E lá se foram Teresa e seu filho para as compras "do dia". Já passava do meio-dia. Na volta, a mãe de Marquinhos parou com ele na lojinha de Dona Marisete.
- Tudo bem, Marisete. Quero um carrinho bem bonito pro Marquinhos – diz
Tereza. Enquanto fala, pisca pro filho e aperta a sua mão.
Dona Marisete põe no balcão um trenzinho à pilha hiper moderno e um carrinho de plástico com dois bonequinhos à la playmobil.
- Escolhe filho!
- Quanto custa esse trenzinho, heim?
- Vinte reais, Marquinhos. – disse Dona Marisete – É lindo, não é?
- É... e o carrinho?
- O carrinho custa seis reais.

“Nossa... e agora, qual eu vou escolher? Acho que vou levar o trenzinho. Nunca tive um brinquedo a pilha.
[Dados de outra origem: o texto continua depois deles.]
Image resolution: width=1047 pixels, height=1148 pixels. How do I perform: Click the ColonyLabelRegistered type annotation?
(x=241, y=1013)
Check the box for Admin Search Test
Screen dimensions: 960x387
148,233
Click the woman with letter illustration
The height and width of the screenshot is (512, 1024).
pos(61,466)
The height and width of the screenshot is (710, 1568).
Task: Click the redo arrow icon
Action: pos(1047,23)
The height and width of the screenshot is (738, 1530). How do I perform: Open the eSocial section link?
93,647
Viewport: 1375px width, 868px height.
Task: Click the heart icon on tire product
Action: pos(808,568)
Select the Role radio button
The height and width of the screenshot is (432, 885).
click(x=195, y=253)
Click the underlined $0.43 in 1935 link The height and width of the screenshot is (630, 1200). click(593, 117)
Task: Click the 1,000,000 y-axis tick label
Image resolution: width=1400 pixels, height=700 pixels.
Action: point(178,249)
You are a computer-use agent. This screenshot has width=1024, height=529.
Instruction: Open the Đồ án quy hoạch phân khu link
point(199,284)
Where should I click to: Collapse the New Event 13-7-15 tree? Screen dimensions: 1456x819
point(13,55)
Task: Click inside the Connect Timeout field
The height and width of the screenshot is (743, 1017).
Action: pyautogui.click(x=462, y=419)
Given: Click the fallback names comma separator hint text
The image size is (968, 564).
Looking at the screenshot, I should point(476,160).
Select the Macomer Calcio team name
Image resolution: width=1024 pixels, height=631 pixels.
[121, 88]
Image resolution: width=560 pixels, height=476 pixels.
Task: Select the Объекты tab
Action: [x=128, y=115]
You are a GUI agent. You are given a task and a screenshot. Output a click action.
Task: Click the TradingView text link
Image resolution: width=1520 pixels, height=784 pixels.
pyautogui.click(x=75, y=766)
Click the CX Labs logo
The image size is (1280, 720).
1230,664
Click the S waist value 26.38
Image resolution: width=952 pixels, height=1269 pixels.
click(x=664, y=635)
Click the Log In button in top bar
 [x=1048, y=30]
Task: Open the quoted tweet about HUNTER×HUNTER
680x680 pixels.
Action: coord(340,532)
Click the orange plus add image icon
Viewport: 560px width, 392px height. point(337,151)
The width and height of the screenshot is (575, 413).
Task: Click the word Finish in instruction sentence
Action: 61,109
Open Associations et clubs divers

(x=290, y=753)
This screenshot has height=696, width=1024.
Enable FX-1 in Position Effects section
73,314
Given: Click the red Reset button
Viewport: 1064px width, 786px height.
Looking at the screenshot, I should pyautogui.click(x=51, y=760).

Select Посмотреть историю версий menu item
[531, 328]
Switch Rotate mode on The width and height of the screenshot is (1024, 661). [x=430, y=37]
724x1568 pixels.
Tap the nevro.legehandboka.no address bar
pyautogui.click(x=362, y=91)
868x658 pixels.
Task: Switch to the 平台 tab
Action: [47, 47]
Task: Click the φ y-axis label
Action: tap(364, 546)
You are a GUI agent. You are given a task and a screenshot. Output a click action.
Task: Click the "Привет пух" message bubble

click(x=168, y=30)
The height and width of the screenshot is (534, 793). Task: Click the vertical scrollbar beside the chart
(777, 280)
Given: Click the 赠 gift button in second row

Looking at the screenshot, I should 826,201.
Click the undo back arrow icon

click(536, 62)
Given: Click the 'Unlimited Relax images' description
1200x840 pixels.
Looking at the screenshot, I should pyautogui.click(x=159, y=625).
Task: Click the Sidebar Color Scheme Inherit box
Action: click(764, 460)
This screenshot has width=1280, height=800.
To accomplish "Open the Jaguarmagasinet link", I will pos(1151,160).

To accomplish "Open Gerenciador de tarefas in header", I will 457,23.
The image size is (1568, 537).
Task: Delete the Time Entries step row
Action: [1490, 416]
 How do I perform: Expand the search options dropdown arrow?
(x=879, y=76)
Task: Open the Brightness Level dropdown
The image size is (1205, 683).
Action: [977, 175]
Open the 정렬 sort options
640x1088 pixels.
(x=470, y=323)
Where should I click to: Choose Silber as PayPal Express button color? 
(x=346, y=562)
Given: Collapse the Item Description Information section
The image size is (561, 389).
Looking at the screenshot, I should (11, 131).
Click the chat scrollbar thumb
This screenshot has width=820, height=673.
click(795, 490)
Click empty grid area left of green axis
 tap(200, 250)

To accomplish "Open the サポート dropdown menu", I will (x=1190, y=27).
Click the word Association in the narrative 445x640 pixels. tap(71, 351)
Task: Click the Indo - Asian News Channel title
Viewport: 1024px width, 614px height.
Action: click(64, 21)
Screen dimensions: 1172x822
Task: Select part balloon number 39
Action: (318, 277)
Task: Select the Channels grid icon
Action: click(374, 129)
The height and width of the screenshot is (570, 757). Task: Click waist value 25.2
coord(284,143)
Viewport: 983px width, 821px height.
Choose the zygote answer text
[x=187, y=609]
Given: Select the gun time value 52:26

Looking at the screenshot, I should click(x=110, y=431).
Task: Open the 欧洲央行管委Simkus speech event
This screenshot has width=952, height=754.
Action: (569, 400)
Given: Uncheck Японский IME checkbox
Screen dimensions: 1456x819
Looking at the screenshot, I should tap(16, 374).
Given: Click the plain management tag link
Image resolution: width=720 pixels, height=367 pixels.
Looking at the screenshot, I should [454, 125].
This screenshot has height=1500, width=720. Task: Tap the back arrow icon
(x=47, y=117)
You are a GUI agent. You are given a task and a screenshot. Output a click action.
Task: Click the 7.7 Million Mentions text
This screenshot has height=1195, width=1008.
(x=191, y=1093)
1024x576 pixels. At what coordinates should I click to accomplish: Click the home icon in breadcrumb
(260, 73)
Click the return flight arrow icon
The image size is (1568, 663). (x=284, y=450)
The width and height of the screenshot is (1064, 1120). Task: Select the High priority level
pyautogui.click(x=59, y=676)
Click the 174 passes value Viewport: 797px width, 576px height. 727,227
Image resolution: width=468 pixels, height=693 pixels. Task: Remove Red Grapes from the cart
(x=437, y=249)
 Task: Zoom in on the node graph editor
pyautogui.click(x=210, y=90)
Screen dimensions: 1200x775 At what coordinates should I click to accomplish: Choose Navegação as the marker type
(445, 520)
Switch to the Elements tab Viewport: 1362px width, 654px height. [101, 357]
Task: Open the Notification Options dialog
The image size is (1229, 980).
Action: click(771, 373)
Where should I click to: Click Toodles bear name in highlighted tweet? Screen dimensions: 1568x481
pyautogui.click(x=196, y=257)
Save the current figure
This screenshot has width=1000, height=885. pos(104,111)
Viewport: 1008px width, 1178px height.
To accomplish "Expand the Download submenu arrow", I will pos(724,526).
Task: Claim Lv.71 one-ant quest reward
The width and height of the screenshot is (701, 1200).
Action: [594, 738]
O Pedrinho vai babar quando ver: - olha Pedro Bó meu brinquedo novo. Hehe. Mas é tão caro... Não, vou levar o carrinho. É maior e além disso custa menos... Mas o trem é tão bonito... Parece ser pesado. Se bem que eu vou querer desmontar. Eu desmonto todos os meus brinquedos. Minha mãe vai gastar uma grana com ele e eu vou quebrar. Não, não, vou levar o carrinho. Posso brincar à vontade com ele e com o dinheiro minha mãe não fica apertada.”
- Eu quero o carrinho – disse Marquinhos.
- Por que não quer o trem? – perguntou-lhe Teresa.
- Porque não dá sair correndo com ele.

Teresa sorriu. Dona Marisete sorriu. E Marquinhos correu pra pôr uma corda no carrinho e mostrar seu novo brinquedo para Pedrinho "Pedro Bó". "Acabei de dar um presente pra minha mãe... hehe", pensou.